El sesgo gamma vuelve improductivo el debate sobre las cuestiones de género
¿Cómo podemos saber si vamos por la senda correcta? ¿Cuándo es el momento procesalmente oportuno para celebrar los logros de unos y reivindicar los problemas de otros?
Rob Henderson, doctorando en la Universidad de Cambridge, acuñador del neologismo luxury beliefs (o creencias de lujo) y autor de Troubled, escribía recientemente que, cuanto más libres son las personas y cuanto más justamente se las trata, más tienden a crecer las diferencias entre ellas en lugar de reducirse.
Mutatis mutandis, si aspiramos a que hombres y mujeres tiendan a igualarse, estamos obligados a introducir un sistema de desigualdad. O: tratar a hombres y mujeres por igual los hace diferentes, y tratarlos de manera diferente los hace iguales.
Este podría ser uno de los factores, de los múltiples que se barajan, para explicar la paradoja de la igualdad de género, esto es, que las diferencias de género en la personalidad y la elección ocupacional son mayores en países con mayor igualdad de género. Por ello, "en los países con menos igualdad, como Arabia Saudí, las mujeres son alrededor del 45% de los graduados en informática. En cambio, en países como Suecia son menos del 15%".

=====

Problemas y tareas.
1. Duplica del texto el fragmento que empieza con "El sesgo gamma" y sigue hasta "problemas de otros?".
2. Presenta como tabla Markdown, con las columnas n y Línea, las filas que van desde la línea que contiene "Task: Close the Adquirir créditos dialog" hasta la última línea de los datos, ambas incluidas. Deja fuera las líneas en blanco.
Las filas no tienen ninguna relación con el texto.

Datos proporcionados.
=====

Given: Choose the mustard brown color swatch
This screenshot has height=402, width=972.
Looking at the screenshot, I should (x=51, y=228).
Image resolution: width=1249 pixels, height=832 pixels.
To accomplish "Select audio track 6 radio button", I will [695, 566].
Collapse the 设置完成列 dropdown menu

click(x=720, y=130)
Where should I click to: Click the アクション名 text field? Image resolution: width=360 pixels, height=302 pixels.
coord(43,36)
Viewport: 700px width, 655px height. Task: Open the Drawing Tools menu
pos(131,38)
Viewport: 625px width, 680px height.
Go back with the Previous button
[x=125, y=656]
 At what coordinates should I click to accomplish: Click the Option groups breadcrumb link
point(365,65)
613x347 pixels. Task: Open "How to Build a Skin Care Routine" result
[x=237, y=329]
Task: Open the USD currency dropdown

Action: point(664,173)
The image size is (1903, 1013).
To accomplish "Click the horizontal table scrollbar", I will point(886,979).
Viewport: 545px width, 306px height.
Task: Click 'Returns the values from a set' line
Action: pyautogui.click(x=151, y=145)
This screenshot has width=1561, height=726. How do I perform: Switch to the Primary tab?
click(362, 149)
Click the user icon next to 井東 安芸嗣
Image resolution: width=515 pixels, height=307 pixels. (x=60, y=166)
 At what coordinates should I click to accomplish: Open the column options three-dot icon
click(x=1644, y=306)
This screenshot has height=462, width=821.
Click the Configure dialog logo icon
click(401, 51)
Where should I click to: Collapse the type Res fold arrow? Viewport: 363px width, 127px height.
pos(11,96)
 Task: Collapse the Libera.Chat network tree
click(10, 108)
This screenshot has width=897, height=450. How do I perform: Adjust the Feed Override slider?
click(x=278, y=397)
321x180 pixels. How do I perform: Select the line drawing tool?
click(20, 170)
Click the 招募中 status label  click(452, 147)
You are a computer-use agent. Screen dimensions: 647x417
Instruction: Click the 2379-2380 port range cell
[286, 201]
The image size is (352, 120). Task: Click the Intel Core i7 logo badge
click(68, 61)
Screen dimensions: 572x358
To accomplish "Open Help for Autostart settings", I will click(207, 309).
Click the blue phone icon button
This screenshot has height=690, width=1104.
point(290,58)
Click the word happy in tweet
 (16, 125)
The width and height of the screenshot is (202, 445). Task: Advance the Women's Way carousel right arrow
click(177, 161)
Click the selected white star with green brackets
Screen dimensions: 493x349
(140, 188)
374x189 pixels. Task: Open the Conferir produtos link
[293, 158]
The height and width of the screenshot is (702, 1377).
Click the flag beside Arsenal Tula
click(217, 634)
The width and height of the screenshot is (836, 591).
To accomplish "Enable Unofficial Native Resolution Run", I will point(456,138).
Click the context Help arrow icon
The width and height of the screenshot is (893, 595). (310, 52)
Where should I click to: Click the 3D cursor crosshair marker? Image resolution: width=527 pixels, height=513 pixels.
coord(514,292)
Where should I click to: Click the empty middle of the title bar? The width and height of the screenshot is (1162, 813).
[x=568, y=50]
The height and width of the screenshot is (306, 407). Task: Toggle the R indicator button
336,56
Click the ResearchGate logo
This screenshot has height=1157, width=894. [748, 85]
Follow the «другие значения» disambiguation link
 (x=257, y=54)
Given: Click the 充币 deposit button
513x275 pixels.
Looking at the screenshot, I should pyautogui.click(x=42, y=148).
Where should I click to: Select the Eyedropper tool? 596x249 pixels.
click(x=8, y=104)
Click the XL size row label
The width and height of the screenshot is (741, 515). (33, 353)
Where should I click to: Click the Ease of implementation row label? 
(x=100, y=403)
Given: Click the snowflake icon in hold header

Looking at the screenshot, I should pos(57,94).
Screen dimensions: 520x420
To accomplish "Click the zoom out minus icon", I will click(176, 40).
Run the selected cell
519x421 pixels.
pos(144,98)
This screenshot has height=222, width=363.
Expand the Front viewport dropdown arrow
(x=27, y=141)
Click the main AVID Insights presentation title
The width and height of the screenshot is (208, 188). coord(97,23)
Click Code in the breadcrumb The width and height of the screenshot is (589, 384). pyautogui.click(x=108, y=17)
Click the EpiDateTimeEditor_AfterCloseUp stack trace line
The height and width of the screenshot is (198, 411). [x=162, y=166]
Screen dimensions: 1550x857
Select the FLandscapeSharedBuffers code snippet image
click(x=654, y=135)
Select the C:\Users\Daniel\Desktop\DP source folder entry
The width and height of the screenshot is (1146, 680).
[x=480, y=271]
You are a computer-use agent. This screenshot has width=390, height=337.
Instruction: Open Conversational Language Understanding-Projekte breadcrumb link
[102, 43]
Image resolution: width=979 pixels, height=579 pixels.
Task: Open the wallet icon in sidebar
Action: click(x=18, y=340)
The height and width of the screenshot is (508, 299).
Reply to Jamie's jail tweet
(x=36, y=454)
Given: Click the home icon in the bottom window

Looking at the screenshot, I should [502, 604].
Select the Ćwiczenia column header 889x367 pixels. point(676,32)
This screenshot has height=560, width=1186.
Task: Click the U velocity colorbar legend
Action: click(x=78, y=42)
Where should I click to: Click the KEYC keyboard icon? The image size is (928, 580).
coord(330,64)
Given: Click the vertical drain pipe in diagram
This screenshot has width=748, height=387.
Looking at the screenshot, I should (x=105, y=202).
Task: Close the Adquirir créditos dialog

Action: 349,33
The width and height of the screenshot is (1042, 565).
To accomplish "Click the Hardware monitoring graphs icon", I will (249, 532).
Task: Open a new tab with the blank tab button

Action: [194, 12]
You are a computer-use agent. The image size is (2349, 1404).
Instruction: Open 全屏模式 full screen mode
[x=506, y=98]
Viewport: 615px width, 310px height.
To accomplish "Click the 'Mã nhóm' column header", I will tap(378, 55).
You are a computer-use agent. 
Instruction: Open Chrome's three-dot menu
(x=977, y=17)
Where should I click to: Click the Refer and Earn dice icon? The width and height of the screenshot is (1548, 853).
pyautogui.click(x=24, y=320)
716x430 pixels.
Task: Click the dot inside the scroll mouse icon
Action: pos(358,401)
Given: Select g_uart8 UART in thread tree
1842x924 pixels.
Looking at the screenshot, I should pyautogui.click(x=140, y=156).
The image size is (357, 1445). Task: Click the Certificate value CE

=====

Respuestas finales.
1.
El sesgo gamma vuelve improductivo el debate sobre las cuestiones de género
¿Cómo podemos saber si vamos por la senda correcta? ¿Cuándo es el momento procesalmente oportuno para celebrar los logros de unos y reivindicar los problemas de otros?

2.
| n | Línea |
|---|---|
| 1 | Task: Close the Adquirir créditos dialog |
| 2 | Action: 349,33 |
| 3 | The width and height of the screenshot is (1042, 565). |
| 4 | To accomplish "Click the Hardware monitoring graphs icon", I will (249, 532). |
| 5 | Task: Open a new tab with the blank tab button |
| 6 | Action: [194, 12] |
| 7 | You are a computer-use agent. The image size is (2349, 1404). |
| 8 | Instruction: Open 全屏模式 full screen mode |
| 9 | [x=506, y=98] |
| 10 | Viewport: 615px width, 310px height. |
| 11 | To accomplish "Click the 'Mã nhóm' column header", I will tap(378, 55). |
| 12 | You are a computer-use agent.  |
| 13 | Instruction: Open Chrome's three-dot menu |
| 14 | (x=977, y=17) |
| 15 | Where should I click to: Click the Refer and Earn dice icon? The width and height of the screenshot is (1548, 853). |
| 16 | pyautogui.click(x=24, y=320) |
| 17 | 716x430 pixels. |
| 18 | Task: Click the dot inside the scroll mouse icon |
| 19 | Action: pos(358,401) |
| 20 | Given: Select g_uart8 UART in thread tree |
| 21 | 1842x924 pixels. |
| 22 | Looking at the screenshot, I should pyautogui.click(x=140, y=156). |
| 23 | The image size is (357, 1445). Task: Click the Certificate value CE |